Is the scheduler already locked? If your exception is invoked while the scheduler is in use, you can't then switch back to the scheduler except by returning to it using the nested task mechanism. So if your scheduler is already in the back link chain, and you try to switch to the scheduler again via a task gate, its TSS will already be marked as in use and trigger your exception, which could well result in a double fault if the resulting GPF also cannot be handled.

thxbb12 wrote:
Does anyone have an idea what I do wrong above?
- Why does executing iret in a task to go back to the scheduler triggers a general protection fault?
- Why is the way I "kill" a task doesn't seem to work?

From my understanding of how the CPU works, what I do should work, but clearly there is something I don't understand.
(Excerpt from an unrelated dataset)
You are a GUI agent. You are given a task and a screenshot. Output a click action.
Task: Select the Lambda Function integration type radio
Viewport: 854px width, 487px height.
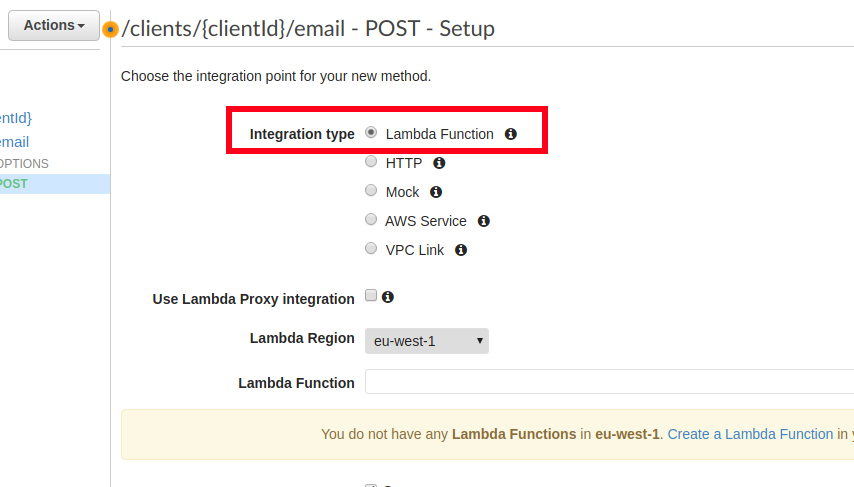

Thanks a lot for your help

There is a reason most people [citation required] avoid hardware task switching on the x86 - it's just a nasty mess.

Unless you're particularly interested in the x86 hardware task mechanism itself, I'd recommend dumping it and switching to a software mechanism, for the following benefits:

- It is simpler.
- It will be easier to debug as a result.
- It will probably perform better as a result (less state to save).
- It is more portable conceptually to other architectures, if and when you move beyond x86 (that includes amd64, which doesn't have TSS based task switching in long mode.)
- It is more scalable, you're not limited in the number of tasks by hardware imposed GDT limits.

Using software task switching, you just need a single TSS per CPU, which is required because the TSS contains the ESP for the kernel stack to use when entering the kernel via an interrupt from user mode.

When you switch tasks in a software manner, all you have to do is:

- Switch callee saved registers as defined by your C ABI. On x86, that'd be ebx, edi, esi, ebp and esp. All other registers are scratch registers in the default x86 ABI.
- Put the new kernel stack into the TSS.esp0, for use when switching from user mode to kernel mode in the incoming thread.
- Switch to your new thread's page table by updating cr3.

That's it!

If your incoming thread has user level state, it'll be reachable via the incoming kernel stack, so user state other than the page table doesn't have to be explicitly switched.

Contrast that to your current hardware task switching, where you read/write all of:

- General purpose registers - eax, ebx, ecx, edx, edi, esi, ebp, esp
- Segment registers - cs, ds, ss, es, fs, gs - with corresponding segment loads for the new values
- eip and eflags

In my kernel, my software task switch is simply a setjmp/longjmp, plus an update of TSS.esp0 and cr3, and even those latter two can be optionally deferred until returning to user mode (or user memory access is required from the kernel.)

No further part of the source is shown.